Only 35% of physicians are aware of the FDA’s class-wide safety plan for extended-release and long-acting opioids, a survey showed, suggesting an awareness challenge as the plan gets under way.

Approved in July, the risk evaluation and mitigation strategy (REMS) has at its core a prescriber education program on risks and safe use. Education is to be funded by a consortium of opioid manufacturers—the REMS program companies (RPC)—through grants to accredited providers, so that it is available at no-to-nominal cost to prescribers.

The REMS doesn’t require physicians to take courses, and that was already expected to make it difficult for FDA to achieve its goal of getting at least 60% of the estimated 320,000 prescribers of the drugs to receive training by year three of the program.

The opt-in nature of the training, combined with the awareness problem, could present something of a double whammy for those seeking to implement the program.

Even after physicians were presented with a summary of the REMS, their awareness only rose an additional 5% to 40% overall, found dtw Marketing Research Group, which fielded the survey in August among 103 doctors (50 PCPs, 53 specialists).

Asked for their opinions on the necessity of continuing educational training, some respondents to dtw’s survey said “it was an opportunity to become more informed on issues and provide strategies for safer and more effective [opioid] use for their patients,” said David Rittenhouse, dtw manager of analytical services.

The survey firm found a “slightly higher weighting” when asking doctors about their likelihood to participate in the CE, Rittenhouse noted.

The findings follow the August posting of the first of two RFPs for RPC-supported REMS education. An online system to process grants was slated to go live by mid-September, and decisions are set to follow.

As the education program enters the implementation phase, it’s being closely watched, not only because it’s a partial response to the prescription drug abuse epidemic raging in the country. “This is the first time accredited education has been used as a centerpiece of a REMS, as part of the solution,” said Cynthia Kear, an SVP with the California Academy of Family Physicians. “This is new territory for all stakeholders involved.”

Kear works with a consortium of 10 membership organizations called CO*RE that represents the full continuum of targeted prescribers—MDs, DOs, NPs and PAs—who are being asked to engage in the voluntary education.
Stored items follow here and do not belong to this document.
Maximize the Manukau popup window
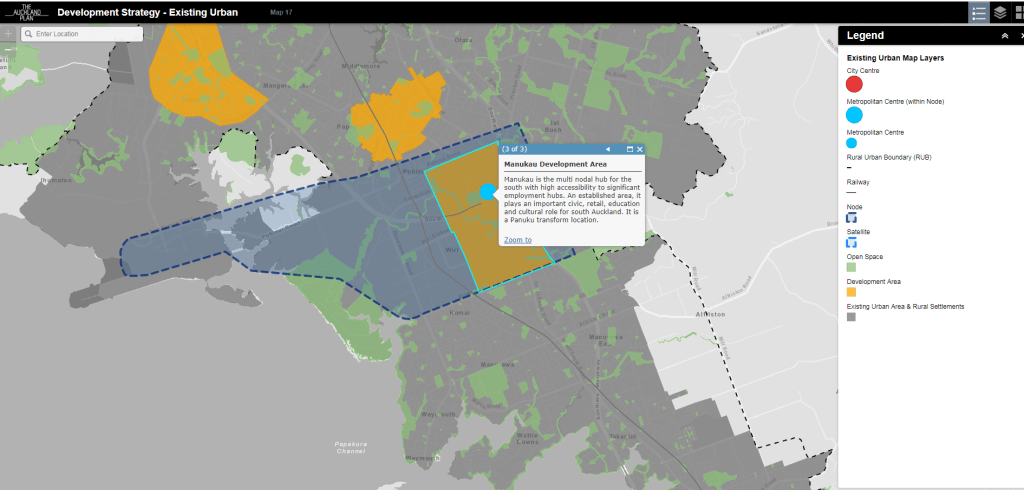Viewport: 1024px width, 490px height. (630, 149)
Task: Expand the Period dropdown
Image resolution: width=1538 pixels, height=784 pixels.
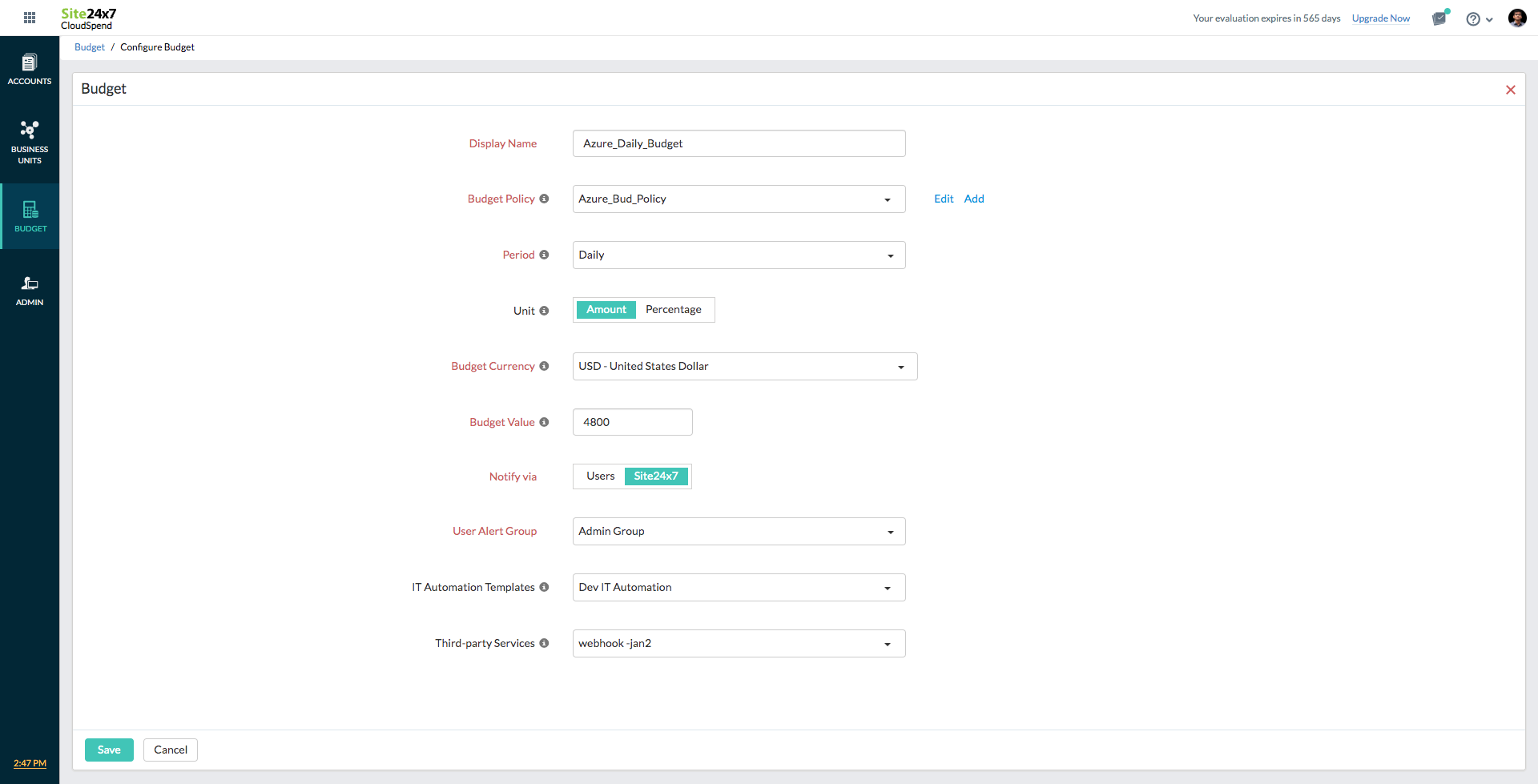Action: [738, 255]
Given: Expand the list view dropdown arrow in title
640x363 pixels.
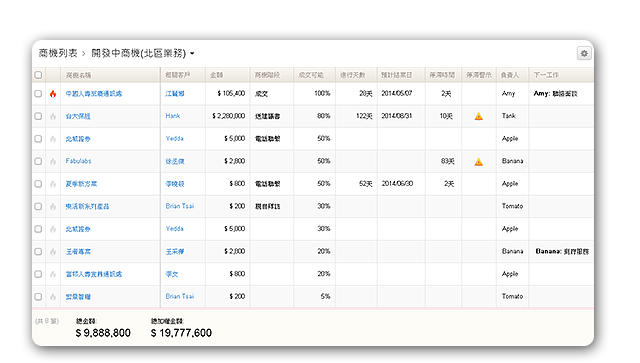Looking at the screenshot, I should (x=192, y=53).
The collaboration is but one of many entities expected to apply for funding.

Lots of data show the need for improvement in terms of knowledge, competence and performance, she said. Getting learners across the continuum to improve in these areas is another matter.

Acknowledging the awareness levels, Kear said, “The very real challenge is how to take this body of learners, reach them, and make them aware of the REMS.” Asked how CO*RE will do that, she said, “It’s a little premature to say and, candidly, that’s part of our grant [proposal].”
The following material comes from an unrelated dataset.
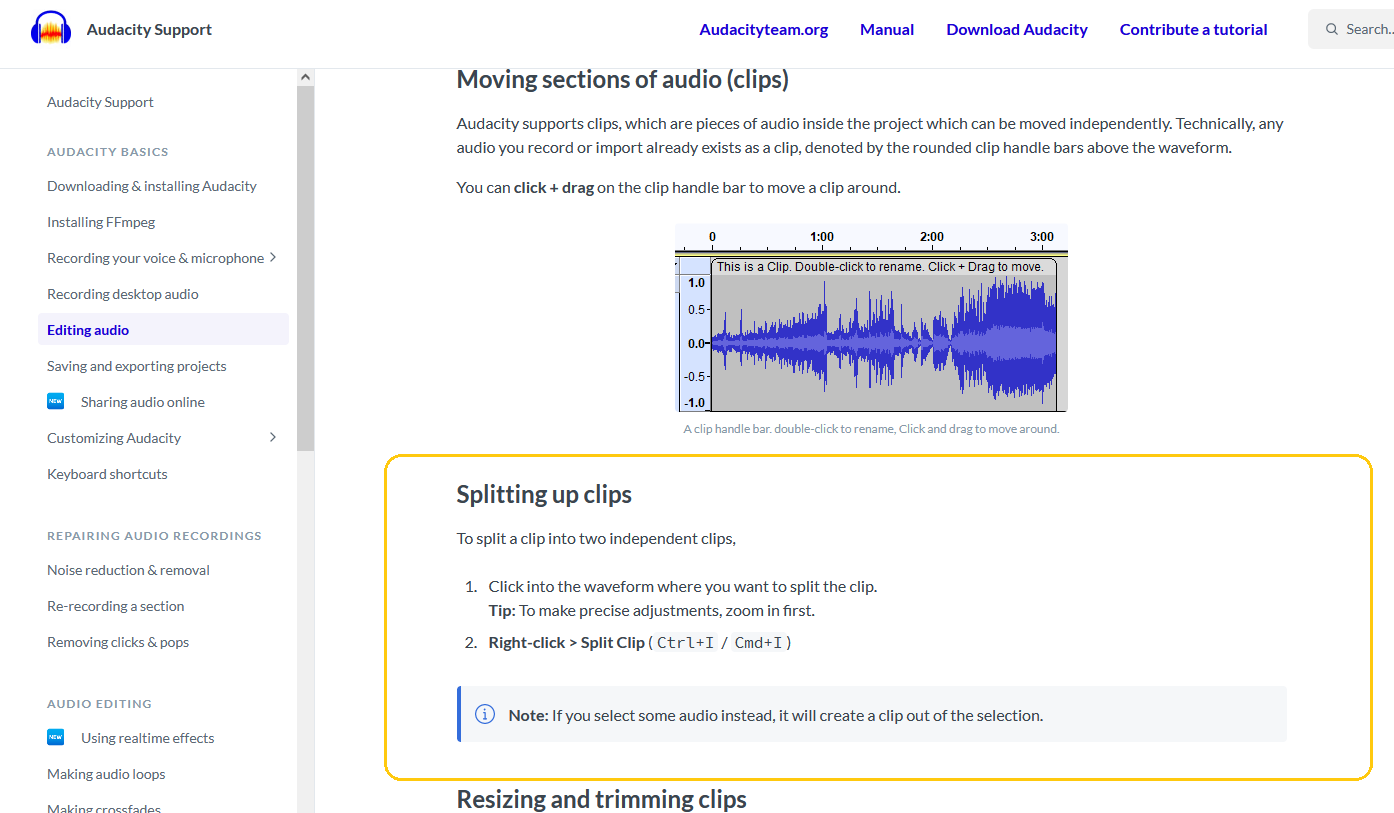Expand Recording your voice & microphone section
Screen dimensions: 1394x813
tap(272, 257)
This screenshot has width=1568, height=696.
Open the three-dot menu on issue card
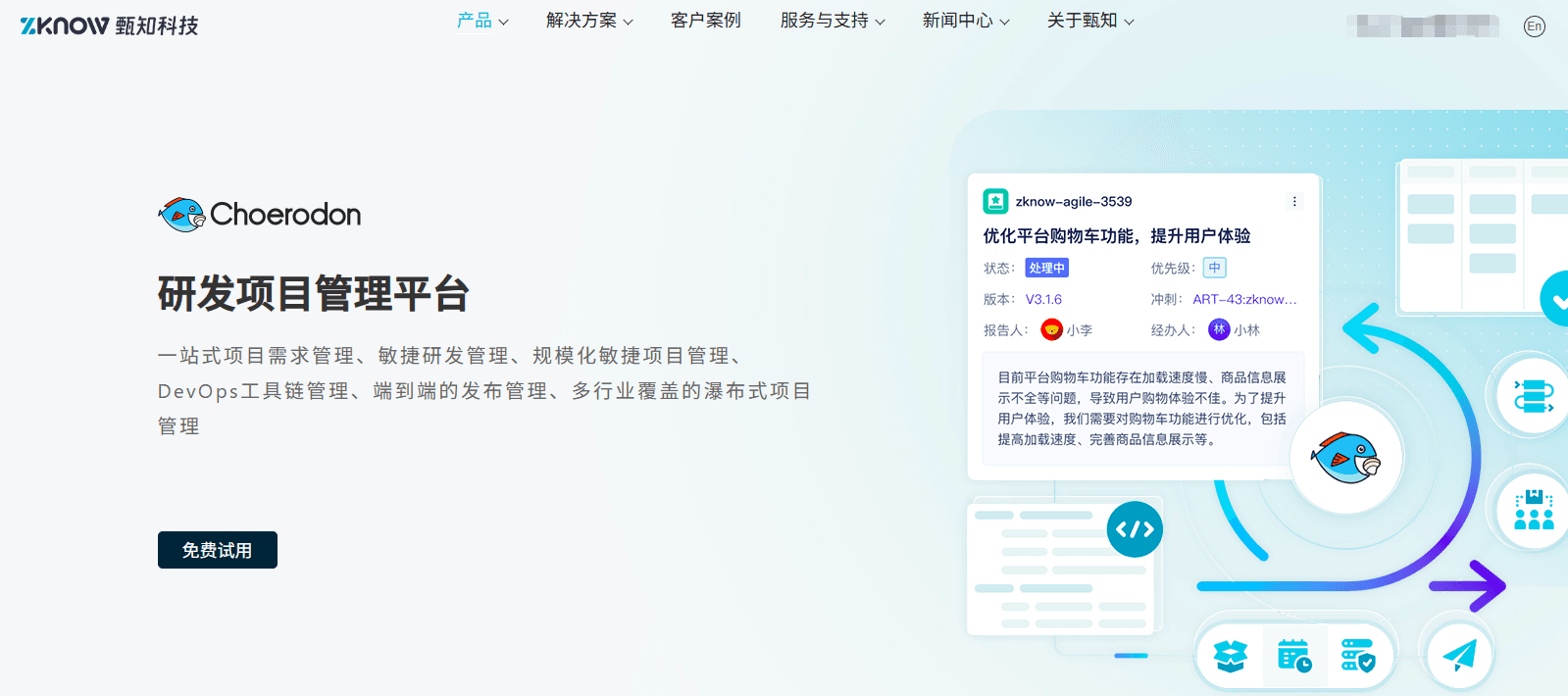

Rittenhouse said he doesn’t see a direct correlation between the lack of awareness and a potential negative impact on the implementation of the CE portion of the REMS program. “When the FDA made it official back in July, they indicated that the first CE offerings will be offered to physicians by March 1, 2013,” he noted. “We’re in mid-September now, so that still leaves five to six months for the word to get out to prescribers. It will be interesting to see what happens as we get closer to that date.”